The Specials are pretty routine, ranging from turbo-fire to a fat white beam of insta-kill, and the challenge is less to wield them skilfully as to wield them punctually, saving the megadeath for crowds or for the pattern-bosses that crop up at the conclusion of each chapter. It’s not the only way to crank up the pain – enemies at mini-boss level and above must be dispatched up close by holding control key and battering space bar, and the resulting blast wave will take care of any nearby Ravagers as well.


The graphics are simple but charismatic and - crucially - fast.

Stir it all together, and you’ve got a diverting, moderately frantic mishmash of tower defence and twitch-marksmanship, let down only by a short play length (one hour, if that – but then a game like this thrives on replays) and an oddly minimalist attitude to ranking systems.


There are medals to win in Story Mode, from Bronze to Perfect, but the expected leaderboards are confined to Infinite Mode, which pits Earth against a never-ending onslaught in a quest for score-attack greatness. Challenge Mode, meanwhile, is Story Mode with added quirk – you might have to beat a boss inside a minute, or defend a city already bitten down to the foundation stones.
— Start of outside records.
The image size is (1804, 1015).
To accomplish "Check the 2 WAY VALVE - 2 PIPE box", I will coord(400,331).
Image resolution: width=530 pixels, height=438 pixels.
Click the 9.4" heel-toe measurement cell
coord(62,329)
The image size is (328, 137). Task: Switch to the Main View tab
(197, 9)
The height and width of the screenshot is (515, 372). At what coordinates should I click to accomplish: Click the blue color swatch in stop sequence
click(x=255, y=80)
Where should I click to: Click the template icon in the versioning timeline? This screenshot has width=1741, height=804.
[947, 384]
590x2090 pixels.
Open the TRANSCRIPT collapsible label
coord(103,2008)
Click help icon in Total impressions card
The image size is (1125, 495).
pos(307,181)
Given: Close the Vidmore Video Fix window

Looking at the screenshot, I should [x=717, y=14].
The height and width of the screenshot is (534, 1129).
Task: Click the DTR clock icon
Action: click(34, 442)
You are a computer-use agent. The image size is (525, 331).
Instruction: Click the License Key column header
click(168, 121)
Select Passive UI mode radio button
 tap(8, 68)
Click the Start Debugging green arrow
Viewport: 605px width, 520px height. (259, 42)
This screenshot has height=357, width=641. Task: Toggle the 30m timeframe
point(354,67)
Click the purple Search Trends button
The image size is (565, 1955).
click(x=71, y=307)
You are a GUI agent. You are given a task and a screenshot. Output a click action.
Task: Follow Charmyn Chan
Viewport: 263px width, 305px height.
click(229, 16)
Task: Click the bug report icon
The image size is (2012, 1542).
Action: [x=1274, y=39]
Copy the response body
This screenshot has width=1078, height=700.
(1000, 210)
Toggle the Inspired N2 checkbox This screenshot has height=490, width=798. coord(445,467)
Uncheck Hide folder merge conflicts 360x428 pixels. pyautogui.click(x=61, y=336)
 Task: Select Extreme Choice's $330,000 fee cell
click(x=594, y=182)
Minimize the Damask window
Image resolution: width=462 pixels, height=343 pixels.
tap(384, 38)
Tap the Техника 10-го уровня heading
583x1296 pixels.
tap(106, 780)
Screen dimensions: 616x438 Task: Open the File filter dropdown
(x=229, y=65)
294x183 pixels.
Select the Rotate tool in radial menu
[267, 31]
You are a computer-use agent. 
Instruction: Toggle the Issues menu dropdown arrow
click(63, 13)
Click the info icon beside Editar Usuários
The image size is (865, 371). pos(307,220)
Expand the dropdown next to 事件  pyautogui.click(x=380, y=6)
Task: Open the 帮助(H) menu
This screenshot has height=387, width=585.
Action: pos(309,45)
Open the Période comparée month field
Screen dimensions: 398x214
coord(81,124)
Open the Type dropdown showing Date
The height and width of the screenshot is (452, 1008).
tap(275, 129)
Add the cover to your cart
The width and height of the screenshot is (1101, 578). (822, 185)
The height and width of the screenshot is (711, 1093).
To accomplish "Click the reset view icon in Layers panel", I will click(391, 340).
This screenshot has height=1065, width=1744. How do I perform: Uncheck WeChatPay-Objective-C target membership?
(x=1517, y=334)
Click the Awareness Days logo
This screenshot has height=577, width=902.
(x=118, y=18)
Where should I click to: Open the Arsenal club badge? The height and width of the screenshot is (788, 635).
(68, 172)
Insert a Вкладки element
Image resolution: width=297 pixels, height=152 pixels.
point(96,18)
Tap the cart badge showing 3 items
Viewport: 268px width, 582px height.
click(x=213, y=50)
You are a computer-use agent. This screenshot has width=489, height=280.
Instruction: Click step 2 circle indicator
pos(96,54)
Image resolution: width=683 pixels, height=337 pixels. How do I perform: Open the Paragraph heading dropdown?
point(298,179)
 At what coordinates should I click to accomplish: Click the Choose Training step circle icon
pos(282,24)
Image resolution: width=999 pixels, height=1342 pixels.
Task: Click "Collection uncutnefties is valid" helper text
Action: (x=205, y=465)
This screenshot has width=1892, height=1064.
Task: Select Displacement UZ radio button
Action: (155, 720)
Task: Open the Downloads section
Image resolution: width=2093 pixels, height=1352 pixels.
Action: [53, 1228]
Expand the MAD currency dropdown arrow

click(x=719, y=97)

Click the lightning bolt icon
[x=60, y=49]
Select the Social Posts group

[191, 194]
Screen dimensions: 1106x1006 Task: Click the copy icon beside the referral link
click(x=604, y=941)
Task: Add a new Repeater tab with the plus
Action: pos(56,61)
It’s tempting to whinge about the loading times, which seem rather hefty for a game that wouldn’t look out of place in a flipbook, but then you reflect on the six pound price tag and are promptly disgusted by your own ingratitude. Who’s That Flying?! zests up an arcade formula so familiar we practically have it etched across the insides of our eyelids, and it doesn’t make you pay through the nose for the privilege. Those deaf to the genre’s charms probably won’t be much moved regardless, but “bullet hell” veterans weary of their own, incessant destruction should find something to amuse.